Economics, Shmeconomics (was RE: IP Protection ...)
Clay Shirky
clay@shirky.com
Sun, 1 Jul 2001 16:10:22 -0400 (EDT)
> People by and large tend to act rationally. However we don't know
> the real limits of this rationality, and we don't know in what
> contexts the "by and large" part allows us to predict behavior of an
> individual or of a market.
You graciously offered me the last word, but now I don't know that I
need it, since you've become so reasonable that I can hardly detect a
trace of your earlier "Economics doesn't know its limits/economists
are trying to run the world" positions from your earlier posts.
Reading your analysis of the opposition to the behavioral work of
Thaler et al, your position now seems to me to be:
1. Economists correctly understand that people by and large tend to
act rationally.
2. However, this principle, when overapplied, can lead to demonstrably
false conclusions when compared with field data.
3. A group of economists, now loosely titled behaviorists, is trying
to provide a coherent framework for understanding that 'ocean of
anomolies'[1].
4. That group is presently in the minority.
If I have understood your position correctly, I have to say that I
think all of those things are true, but that they constitute a
critique of science, not of economics nor of economists in particular.
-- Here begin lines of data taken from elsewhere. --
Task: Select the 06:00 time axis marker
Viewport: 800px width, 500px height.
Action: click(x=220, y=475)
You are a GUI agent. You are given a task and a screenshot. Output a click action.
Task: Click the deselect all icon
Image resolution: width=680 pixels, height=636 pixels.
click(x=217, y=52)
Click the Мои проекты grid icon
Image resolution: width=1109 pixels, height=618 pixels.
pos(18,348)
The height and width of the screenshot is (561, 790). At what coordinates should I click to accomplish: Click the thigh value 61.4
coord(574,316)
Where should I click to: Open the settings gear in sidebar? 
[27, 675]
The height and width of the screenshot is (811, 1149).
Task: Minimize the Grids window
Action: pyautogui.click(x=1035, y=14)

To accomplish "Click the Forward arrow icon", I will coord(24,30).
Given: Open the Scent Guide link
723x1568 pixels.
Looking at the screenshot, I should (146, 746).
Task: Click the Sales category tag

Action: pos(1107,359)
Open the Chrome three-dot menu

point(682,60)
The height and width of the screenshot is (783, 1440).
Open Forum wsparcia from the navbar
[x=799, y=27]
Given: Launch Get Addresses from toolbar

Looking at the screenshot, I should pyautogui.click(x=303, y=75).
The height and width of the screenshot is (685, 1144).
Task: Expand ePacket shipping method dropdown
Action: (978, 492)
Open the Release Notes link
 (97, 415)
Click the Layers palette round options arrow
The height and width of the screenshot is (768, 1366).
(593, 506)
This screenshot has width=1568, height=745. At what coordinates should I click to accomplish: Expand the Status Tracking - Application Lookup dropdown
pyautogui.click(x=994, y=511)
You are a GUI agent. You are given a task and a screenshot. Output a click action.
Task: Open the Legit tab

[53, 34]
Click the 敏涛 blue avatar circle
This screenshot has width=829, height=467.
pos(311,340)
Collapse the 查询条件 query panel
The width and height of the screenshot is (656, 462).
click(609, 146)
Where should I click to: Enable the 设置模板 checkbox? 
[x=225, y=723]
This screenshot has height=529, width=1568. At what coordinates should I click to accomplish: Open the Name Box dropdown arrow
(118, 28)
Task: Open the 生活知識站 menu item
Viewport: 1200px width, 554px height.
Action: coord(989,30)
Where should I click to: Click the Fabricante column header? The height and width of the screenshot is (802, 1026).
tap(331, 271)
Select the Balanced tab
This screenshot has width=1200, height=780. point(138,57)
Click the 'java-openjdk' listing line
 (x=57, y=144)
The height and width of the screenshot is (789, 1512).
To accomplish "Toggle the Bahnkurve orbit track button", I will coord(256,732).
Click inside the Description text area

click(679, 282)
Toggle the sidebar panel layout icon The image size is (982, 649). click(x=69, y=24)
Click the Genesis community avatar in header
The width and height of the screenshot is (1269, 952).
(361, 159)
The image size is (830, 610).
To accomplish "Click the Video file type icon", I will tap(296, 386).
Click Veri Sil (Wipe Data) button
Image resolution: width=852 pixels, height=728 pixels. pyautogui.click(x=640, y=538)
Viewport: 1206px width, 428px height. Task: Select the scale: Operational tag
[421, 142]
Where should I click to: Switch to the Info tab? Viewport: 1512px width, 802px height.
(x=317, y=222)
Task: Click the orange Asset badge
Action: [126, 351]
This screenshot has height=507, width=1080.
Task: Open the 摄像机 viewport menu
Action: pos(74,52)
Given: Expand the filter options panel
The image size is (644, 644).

If you know Popper you must also know Kuhn and "The Structure of
Scientific Revolutions." As Kuhn pointed out, old idea are replaced
with new ones not when new evidence is presented, but when the last of
the holders of the old ideas dies. Contrary to popular opinion,
scientists tend to change their mind about big framing ideas
relatively infrequently. (Samuelson put this in a specifically
economic context when he said "We make theoretical progress one
academic funeral at a time.")
Therefore, the truths you have recently articulated about economics --
that the holders of the older, more simplified theory are slow to
grasp the challenge of the new evidence, that only a subset of
theorists and experimentalists are working directly with material that
challenges the status quo, and that people who owe their livelihoods
and reputations to the older verion of the theory have not given the
young turks the keys to the kingdom, while true, is more a commentary
on human nature than anything wrong with economics or economists per
se.
-clay
1. Paul Feyerabend's felicitous phrase, from "Against Method."